Ever tried to see how high one of your posts ranks in Google search? Or tried to find out which articles come up on the front page for a particular search? Or even just Googled yourself (it’s ok, we’ve all done it)?
If you answered yes to any of those questions, you’ve already encountered a situation where using Private browsing can make a huge difference.
Why Use Private Browsing?
The reason is pretty simple: If you’re not using a Private browsing window, all your results are skewed. Why? Search engines like Google use what they know about you to tailor the results they show you.
This is normally helpful, & less creepy than it sounds. Curated results mean Google can surface links or show you Google Shopping products you actually care about.
But nice as that is when you’re shopping for yourself, it’s counterproductive if you want to know what the average searcher gets back when they look for a product, your site, etc.
Notes On Opening Private Browsing Windows in Chrome, Safari, Etc.
All the most common internet browsers have Private Browsing (Chrome, Safari, Firefox, & Internet Explorer), so you have plenty of options!
My only caveat is that the Private Browsing feature’s name varies from browser to browser; Chrome calls it an ‘Incognito Window’ while Internet Explorer uses ‘InPrivate Browsing’, for example.

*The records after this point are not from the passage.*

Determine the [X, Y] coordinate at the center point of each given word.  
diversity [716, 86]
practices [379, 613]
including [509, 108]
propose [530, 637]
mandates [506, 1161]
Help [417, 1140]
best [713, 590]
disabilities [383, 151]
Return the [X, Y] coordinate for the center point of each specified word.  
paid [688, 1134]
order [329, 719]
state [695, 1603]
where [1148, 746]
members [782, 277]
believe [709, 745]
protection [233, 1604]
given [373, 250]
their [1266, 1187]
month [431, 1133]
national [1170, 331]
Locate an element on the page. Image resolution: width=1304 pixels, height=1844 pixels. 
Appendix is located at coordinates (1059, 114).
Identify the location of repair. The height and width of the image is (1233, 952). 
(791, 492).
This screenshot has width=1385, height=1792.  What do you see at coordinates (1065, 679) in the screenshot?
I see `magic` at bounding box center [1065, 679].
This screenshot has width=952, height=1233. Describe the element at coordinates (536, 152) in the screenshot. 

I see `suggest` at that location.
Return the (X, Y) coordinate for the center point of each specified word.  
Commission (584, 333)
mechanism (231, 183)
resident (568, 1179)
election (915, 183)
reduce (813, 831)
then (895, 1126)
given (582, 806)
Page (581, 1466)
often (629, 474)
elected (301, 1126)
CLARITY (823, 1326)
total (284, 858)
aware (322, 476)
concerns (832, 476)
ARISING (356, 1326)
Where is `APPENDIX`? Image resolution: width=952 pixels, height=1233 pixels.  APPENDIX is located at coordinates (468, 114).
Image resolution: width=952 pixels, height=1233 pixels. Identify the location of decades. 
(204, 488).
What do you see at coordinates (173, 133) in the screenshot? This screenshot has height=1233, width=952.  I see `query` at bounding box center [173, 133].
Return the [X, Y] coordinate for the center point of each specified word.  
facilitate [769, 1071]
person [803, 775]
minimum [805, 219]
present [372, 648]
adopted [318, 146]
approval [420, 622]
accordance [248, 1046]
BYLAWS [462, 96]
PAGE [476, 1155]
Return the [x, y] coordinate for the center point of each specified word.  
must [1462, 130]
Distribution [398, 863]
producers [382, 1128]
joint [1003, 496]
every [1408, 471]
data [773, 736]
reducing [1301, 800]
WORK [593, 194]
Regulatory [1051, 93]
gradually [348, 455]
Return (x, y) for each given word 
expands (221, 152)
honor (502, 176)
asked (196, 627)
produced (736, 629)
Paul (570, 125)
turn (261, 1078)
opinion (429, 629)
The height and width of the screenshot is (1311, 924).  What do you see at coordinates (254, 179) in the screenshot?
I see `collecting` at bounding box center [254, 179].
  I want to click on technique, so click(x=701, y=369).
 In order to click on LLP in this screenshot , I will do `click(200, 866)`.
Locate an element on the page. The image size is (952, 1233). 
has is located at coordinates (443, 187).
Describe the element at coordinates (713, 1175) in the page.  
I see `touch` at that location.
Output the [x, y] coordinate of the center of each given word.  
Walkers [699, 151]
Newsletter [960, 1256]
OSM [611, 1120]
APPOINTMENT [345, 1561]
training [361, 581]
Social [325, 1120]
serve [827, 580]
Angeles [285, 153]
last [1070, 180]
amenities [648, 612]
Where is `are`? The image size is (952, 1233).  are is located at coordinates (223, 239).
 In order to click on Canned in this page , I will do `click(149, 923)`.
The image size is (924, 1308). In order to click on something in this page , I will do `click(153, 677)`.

Also slightly annoying? Each browser has a different way of turning on Private Browsing. The mobile apps are usually totally different from the desktop versions, too.
Clearly, Bill Gates & Sergey Brin need to grab a coffee & work things out, but until they do…
How To Open Private Browsing Windows In Your Browser
In Chrome, the Incognito Window feature is in the top menu bar under ‘File’. If you click ‘File’, you should see a ‘New Incognito Window’ option in the dropdown menu. Click that & a new window with a background that says ‘you’ve gone incognito’ should appear. Congratulations — you’re browsing privately!
In the Chrome app on your phone, tap the ‘More’ icon in the top right corner (it looks like three gray dots on top of one another). Then just tap ‘New Incognito Tab’. If a window opens with a little gray icon that looks like a fedora with glasses underneath, you’re browsing privately.
You can also open any link in an Incognito Tab by long-tapping (aka keeping your finger on a link) until a menu pops up with the ‘Open in Incognito Tab’ option.
In Firefox, just click ‘File’ in the menu bar at the top of your screen, then choose ‘New Private Window’ from the dropdown. You should have a new window open with a background that says ‘you’re browsing privately’. You can always identify a private window in Firefox because the favicon in the top lefthand corner of your tabs will be a little Phantom of the Opera mask.
Tap the three gray dots icon at the top right of the screen, then tap the option that says ‘New Private Tab’.
Firefox also makes it convenient to open links in a Private Tab. Keep your finger on any link for a couple of seconds & a menu should pop up with the option ‘Open link in Private Tab’.
In Safari, go up to menu at the top of your screen & choose ‘File’, then click on the ‘New Private Window’ option in the dropdown list. A new window should pop up with a caption at the top that says ‘private browsing enabled’. You did it!
In the Safari app, tap on the New Window icon in the bottom right corner of your screen (it looks like two overlapping blue squares). A bar should appear at the bottom of your screen with the word ‘Private’ on the left. Tap that & you should be browsing privately. Tap the plus sign in the bottom center of the screen to open a new tab & go about your business.
Internet Explorer calls its version of the feature ‘InPrivate Browsing’, & there are three different ways to get to it in Windows 10. The easiest option is probably just going to the ‘New Tab’ page & choosing ‘InPrivate Browsing’ there, but you can also open it up by hitting Ctrl+Shift+P on your keyboard or by selecting ‘InPrivate Browsing’ from the ‘Safety’ menu.